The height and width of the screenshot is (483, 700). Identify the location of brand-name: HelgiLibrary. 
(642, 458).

++++++++++

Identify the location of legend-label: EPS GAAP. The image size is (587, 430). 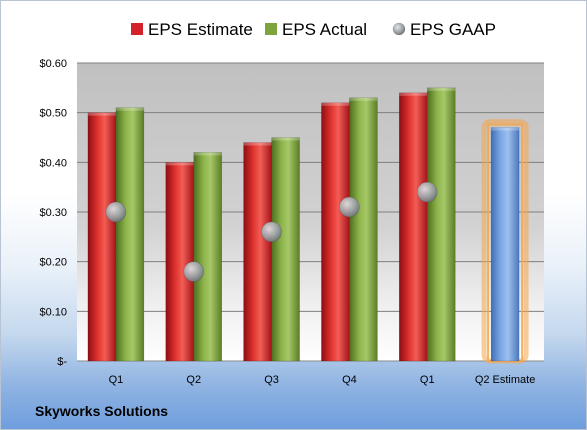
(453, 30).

++++++++++

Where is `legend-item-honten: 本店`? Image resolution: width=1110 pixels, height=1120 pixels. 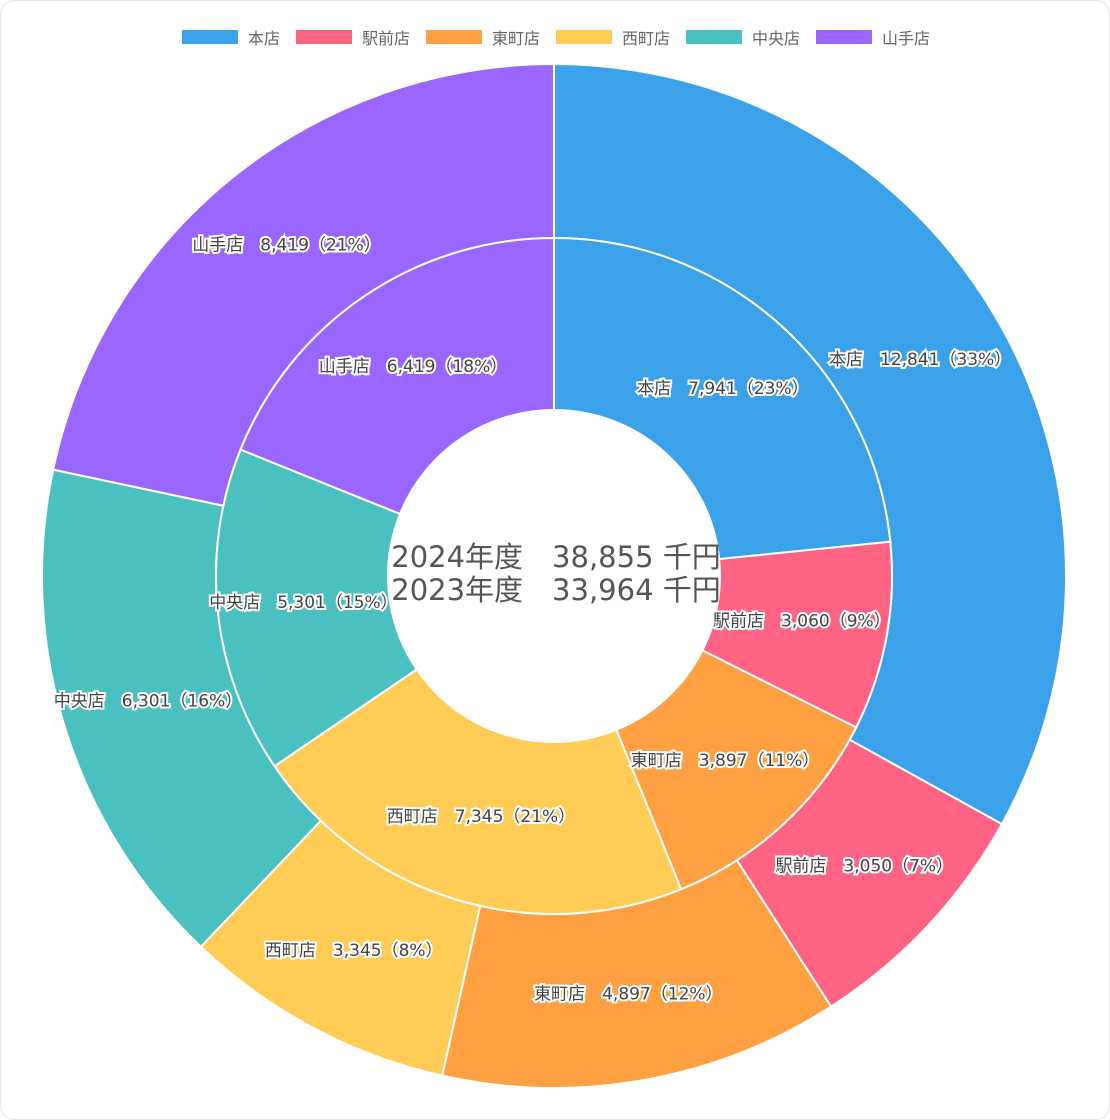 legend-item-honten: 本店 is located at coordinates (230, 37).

++++++++++

WHAT IS NEEDED
Can you edit the material starting at the line that contains "The height and" and ending at the line that contains "(642, 458)." so that "screenshot" becomes "image" and nothing else changes?

THE ANSWER
The height and width of the image is (483, 700). Identify the location of brand-name: HelgiLibrary. 
(642, 458).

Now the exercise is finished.